1.1 - Simple Linear Regression - Inside Deep Learning

If we want to start with a topic before getting into deep learning, the perceptron is a good place to start, as it is the basic unit with which artificial neural networks (ANNs) are built. We can then use multiple perceptrons in parallel to form a dense layer. By using multiple dense layers, we can build a deep neural network (DNN).

The objective of simple linear regression is to predict the target data $\mathbf{y}$ based on the input data $\mathbf{x}$

\mathbf{y} = f(\mathbf{x}) + \epsilon

(1)

where $f(\cdot)$ is the true function, but it is unknown and fixed, and $\epsilon$ is a intrinsic noise independent of $\mathbf{x}$ .

So, let’s estimate $\hat{f}(\cdot)$ assuming that $f$ is linear

\hat{\mathbf{y}} = \hat{f}(\mathbf{x})

(2)

where $\hat{\mathbf{y}}$ is our estimate prediction.

Purpose of this Notebook:

Create a dataset for simple linear regression task
Create our own Perceptron class from scratch
Calculate the gradient descent from scratch
Train our Perceptron
Compare our Perceptron to the one prebuilt by PyTorch

Setup¶

print('Start package installation...')

Start package installation...

%%capture
%pip install torch
%pip install scikit-learn

print('Packages installed successfully!')

Packages installed successfully!

import torch
from torch import nn

from platform import python_version
python_version(), torch.__version__

('3.12.12', '2.9.0+cu128')

device = 'cpu'
if torch.cuda.is_available():
    device = 'cuda'
device

'cpu'

torch.set_default_dtype(torch.float64)

-- RAW DATA --
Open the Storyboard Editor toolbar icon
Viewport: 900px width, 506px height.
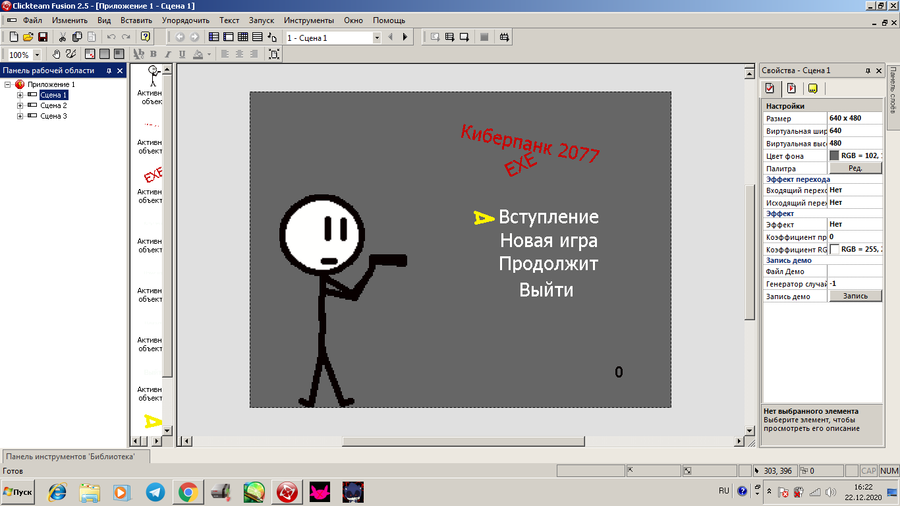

-- REQUEST 1 --
In the regression notebook, condense the paragraph that begins "If we want to start with a topic" into one shorter sentence that keeps its main facts.
-- REQUEST 2 --
Reproduce verbatim the stretch of the regression notebook that starts at the words "Create a dataset" and ends after the words "print('Start package installation...')".

-- SOLUTION 1 --
The perceptron, the basic unit of artificial neural networks (ANNs), is a good starting point before deep learning: several perceptrons in parallel form a dense layer, and several dense layers form a deep neural network (DNN).

-- SOLUTION 2 --
Create a dataset for simple linear regression task
Create our own Perceptron class from scratch
Calculate the gradient descent from scratch
Train our Perceptron
Compare our Perceptron to the one prebuilt by PyTorch

Setup¶

print('Start package installation...')